▶ [Records for the task]:
#####

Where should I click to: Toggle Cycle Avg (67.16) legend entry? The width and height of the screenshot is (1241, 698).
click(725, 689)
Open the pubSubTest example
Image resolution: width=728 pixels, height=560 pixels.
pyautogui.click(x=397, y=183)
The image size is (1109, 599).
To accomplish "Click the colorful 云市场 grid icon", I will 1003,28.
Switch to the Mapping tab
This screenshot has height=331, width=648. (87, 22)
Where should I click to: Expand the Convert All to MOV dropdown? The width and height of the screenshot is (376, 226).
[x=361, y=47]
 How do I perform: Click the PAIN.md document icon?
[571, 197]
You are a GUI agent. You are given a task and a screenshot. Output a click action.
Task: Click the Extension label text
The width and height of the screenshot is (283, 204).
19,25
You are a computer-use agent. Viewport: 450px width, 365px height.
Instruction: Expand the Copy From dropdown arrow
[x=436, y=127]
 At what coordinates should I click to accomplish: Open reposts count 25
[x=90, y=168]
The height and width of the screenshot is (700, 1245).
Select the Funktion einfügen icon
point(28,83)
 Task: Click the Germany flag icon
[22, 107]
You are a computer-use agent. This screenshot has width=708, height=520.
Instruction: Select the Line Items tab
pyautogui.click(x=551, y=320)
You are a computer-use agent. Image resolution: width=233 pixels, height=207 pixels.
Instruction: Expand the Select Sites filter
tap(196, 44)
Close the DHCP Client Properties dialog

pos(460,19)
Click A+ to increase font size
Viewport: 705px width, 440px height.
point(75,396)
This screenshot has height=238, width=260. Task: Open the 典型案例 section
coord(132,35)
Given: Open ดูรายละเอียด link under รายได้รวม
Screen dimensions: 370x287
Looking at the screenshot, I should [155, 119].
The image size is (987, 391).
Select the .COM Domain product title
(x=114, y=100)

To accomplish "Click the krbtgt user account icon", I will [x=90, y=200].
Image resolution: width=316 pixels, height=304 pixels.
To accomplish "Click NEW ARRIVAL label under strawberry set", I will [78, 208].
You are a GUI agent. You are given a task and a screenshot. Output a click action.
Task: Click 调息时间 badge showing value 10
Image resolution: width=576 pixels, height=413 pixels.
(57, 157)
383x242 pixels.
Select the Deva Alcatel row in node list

#####

▶ [Requirement]: Take every line from the data that includes the word "will".

▶ [Task output]:
To accomplish "Click the colorful 云市场 grid icon", I will 1003,28.
To accomplish "Click the krbtgt user account icon", I will [x=90, y=200].
To accomplish "Click NEW ARRIVAL label under strawberry set", I will [78, 208].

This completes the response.